A More Intelligent Approach To Capitalism

As loyal readers of this column will know, your correspondent views capitalism as the economic expression of our species’ most powerful advantage – Adaptation – and believes that capitalism is one tool that has the potential to allow our species to thrive in a changing climate.

In the midst of the COVID-19 crisis, I have been dismayed to see headlines blaming capitalism for the pandemic or for some aspect of it (e.g., here, here, and here).

In my view, these commentators have identified real problems, but mistakenly associate them with the wrong agent. Rather than bemoaning its effects, we should rejoice in capitalism’s power.

However, while rejoicing, we must seek to reform the deeper structural issues that cause capitalism to manifest itself in the way it does. Doing so, we have a chance to create a form of capitalism that is more intelligent, less destructive, and ultimately much more value-creative than the one that grew out of the Industrial Revolution.

Capitalism is successful because it is natural. Thanks to a few generations’ worth of Physics Envy, modern, mainstream economists appear to have little sense the work they do has a relationship to natural processes.

To gain insights into the natural characteristics of complex economic systems, your correspondent finds it more helpful to read the work of ecologists.

A few years ago, the US Army War College’s Strategic Studies Institute site published a paper entitled Defense Energy Resilience (Thomas and Kerner, 2010). This paper draws lessons from the work of two Australian ecologists, Walker and Salt, to discuss the concept of resilience from the perspective of a complex, interdependent system.
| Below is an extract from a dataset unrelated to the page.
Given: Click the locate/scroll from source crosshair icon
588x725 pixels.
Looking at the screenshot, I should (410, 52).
The SSI authors posted a diagram that has stuck with me for over 10 years and which I include in my presentations to investor groups even today.

Thomas and Kerner point out that complex systems operate in four distinct phases, Conservation, Release, Reorganization, and Rapid Growth.
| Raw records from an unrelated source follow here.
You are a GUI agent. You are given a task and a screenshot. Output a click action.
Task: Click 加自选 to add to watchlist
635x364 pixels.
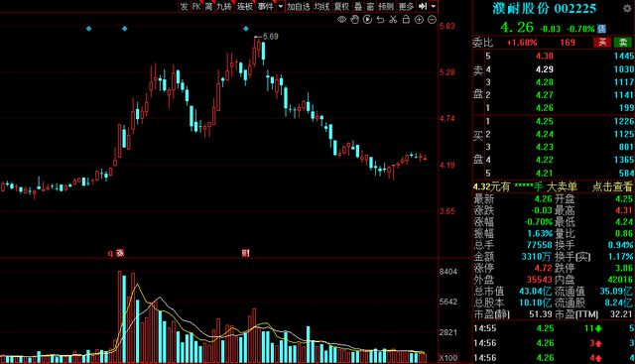point(299,6)
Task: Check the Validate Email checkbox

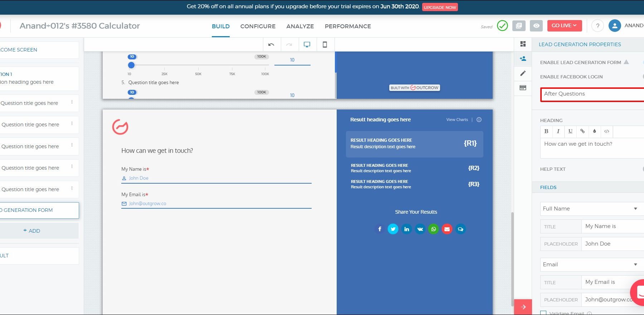Action: [543, 313]
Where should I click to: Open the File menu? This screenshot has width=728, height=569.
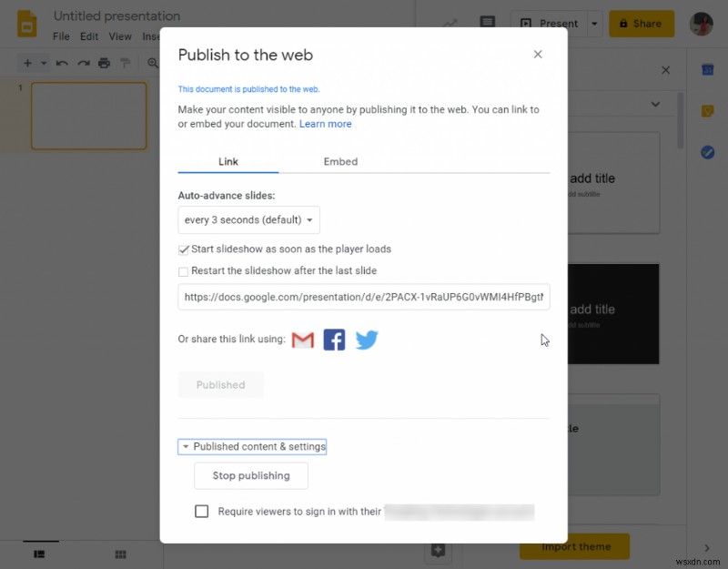click(x=60, y=36)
The Conservation stage tends to be long and stable in complex systems due to these systems’ innate tendency to preserve equilibrium. Participants in Conservation stage systems win by maximizing the use of available resources and tend towards efficiency-generating specialization.

65 million years ago, dinosaurs were perfectly adapted to compete in a Conservation stage system that had started nearly 200 million years before. Enormous, highly-specialized herbivores consumed countless tons of flora. Enormous, highly-specialized carnivores predated the herbivores’ young and sick.

These giant beasts of the Triassic are, in my mind, very similar to the giant, highly-specialized multinational corporations to which we have become so accustomed during the Post-War period.

For instance, Alphabet’s production capacity is an almost perfect analog to Tyrannosaurus rex’s tiny arms. Alphabet’s operations are specialized to create software that extracts personal information from consumers, but is not set-up to create physical products. T. rex’s jaws were peerlessly evolved to rip large chunks of meat but their spindly arms were practically useless.

Recent research has definitively proven that an asteroid thrust the dinosaurs’ system into the “Release” stage – a period characterized by a complete failure of Conservation stage rules. Perfectly tuned to making efficient use of resources that were no longer available, the dinosaurs quickly died off.

The COVID-19 pandemic is giving us a taste of the Release stage in our own world. Global supply chains, finely tuned to operate on a Just-In-Time basis have been under strain, resulting in empty grocery store shelves and medical professionals in New York wearing garbage bags rather than proper protective gear.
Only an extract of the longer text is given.